*WHAT YOU HAVE TO DO*: Duplicate the part that opens with the line containing "Click the Besiktas" and closes with the line containing "Looking at the", both of those lines included. Reproduce only those lines, character for character.

*DATASET ROWS*:

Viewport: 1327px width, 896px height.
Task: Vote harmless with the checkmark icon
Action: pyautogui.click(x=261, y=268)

==

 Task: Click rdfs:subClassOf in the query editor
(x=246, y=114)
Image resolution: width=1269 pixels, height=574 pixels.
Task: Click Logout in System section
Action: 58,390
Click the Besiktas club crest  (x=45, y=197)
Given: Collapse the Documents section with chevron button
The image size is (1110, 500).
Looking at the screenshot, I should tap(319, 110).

---

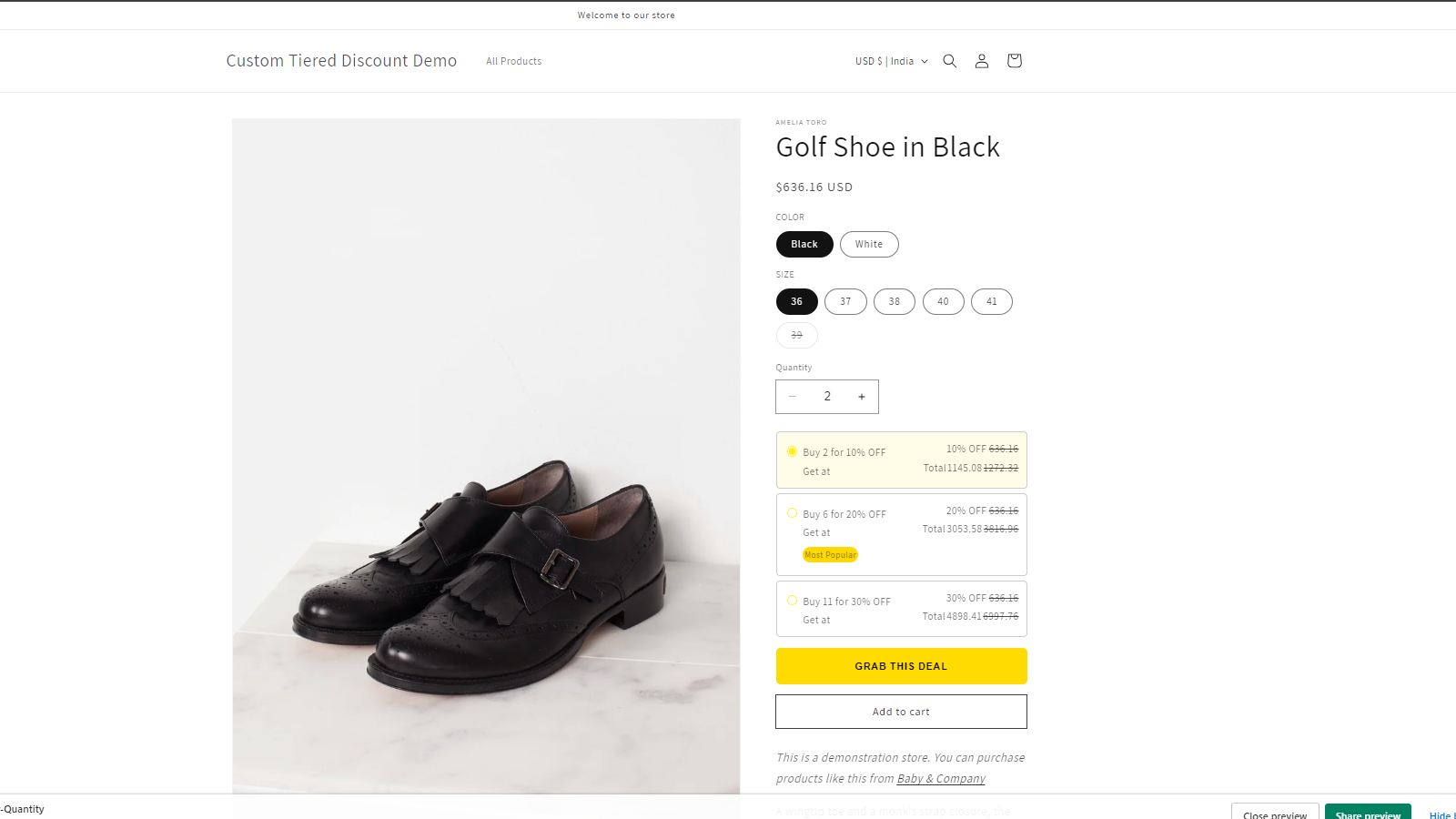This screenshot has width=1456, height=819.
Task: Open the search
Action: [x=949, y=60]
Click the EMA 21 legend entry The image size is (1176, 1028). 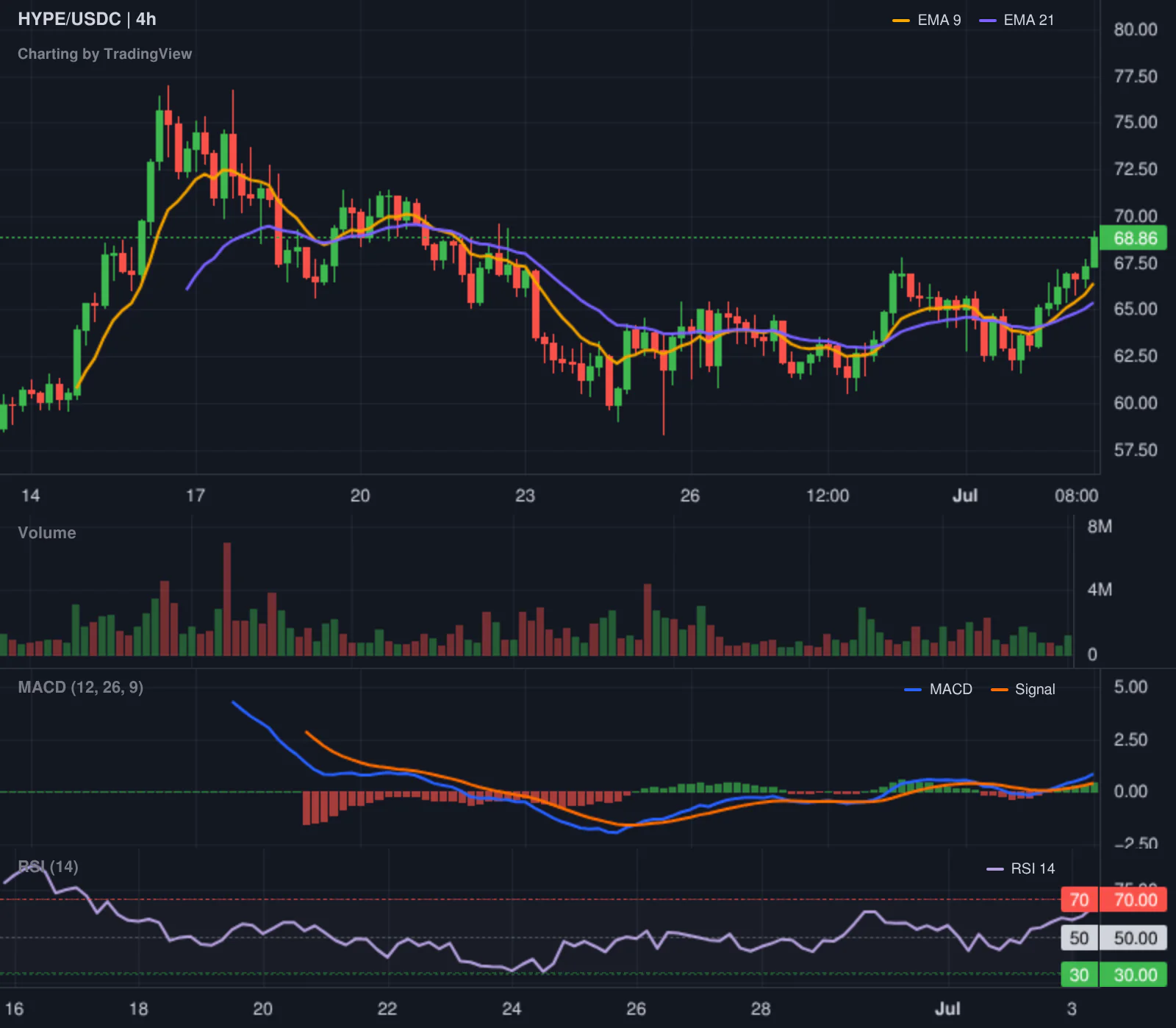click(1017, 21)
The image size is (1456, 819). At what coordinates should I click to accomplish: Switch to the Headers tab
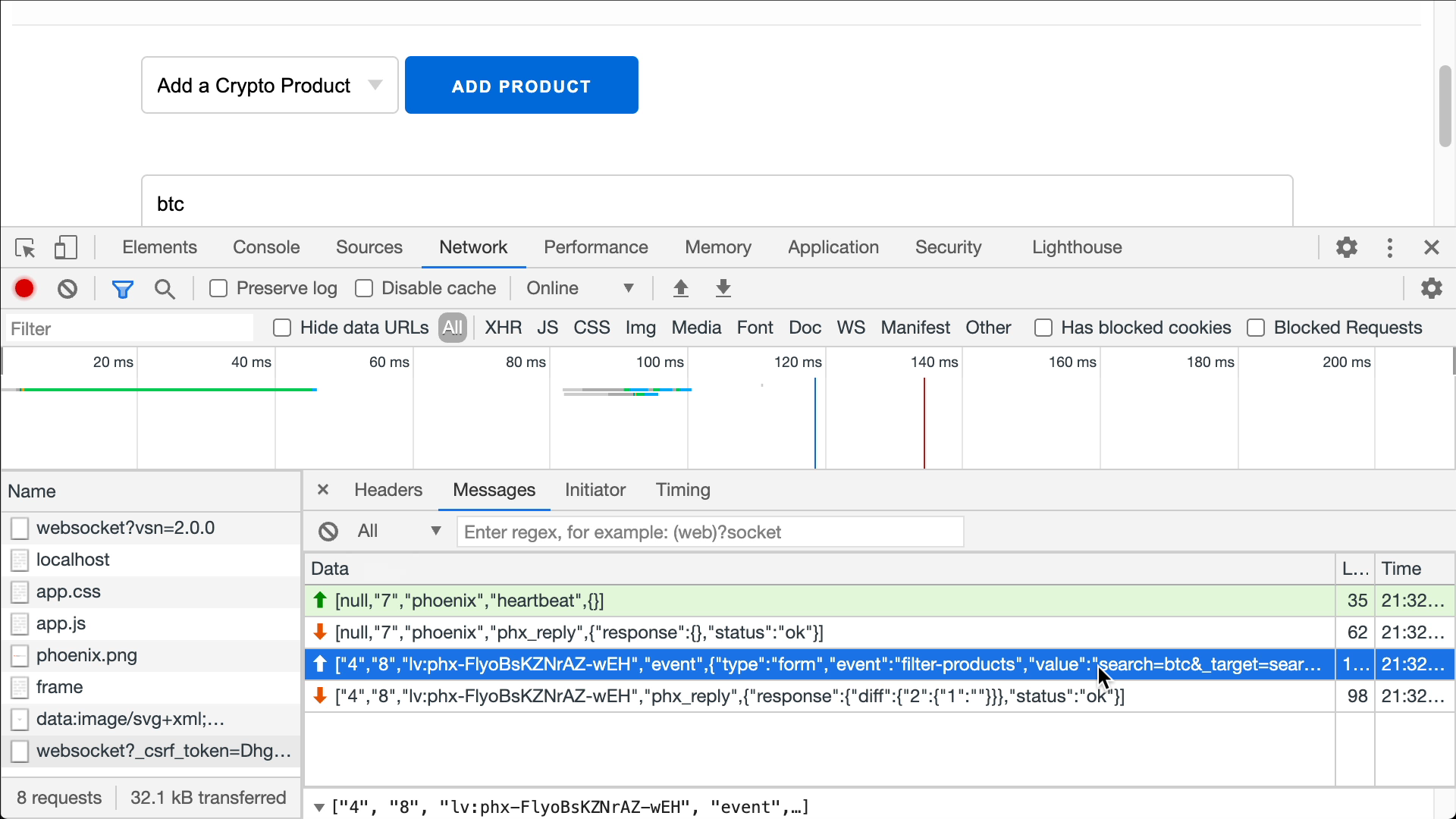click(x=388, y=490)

*FULL SOLUTION*:
Click the Besiktas club crest  (x=45, y=197)
Given: Collapse the Documents section with chevron button
The image size is (1110, 500).
Looking at the screenshot, I should tap(319, 110).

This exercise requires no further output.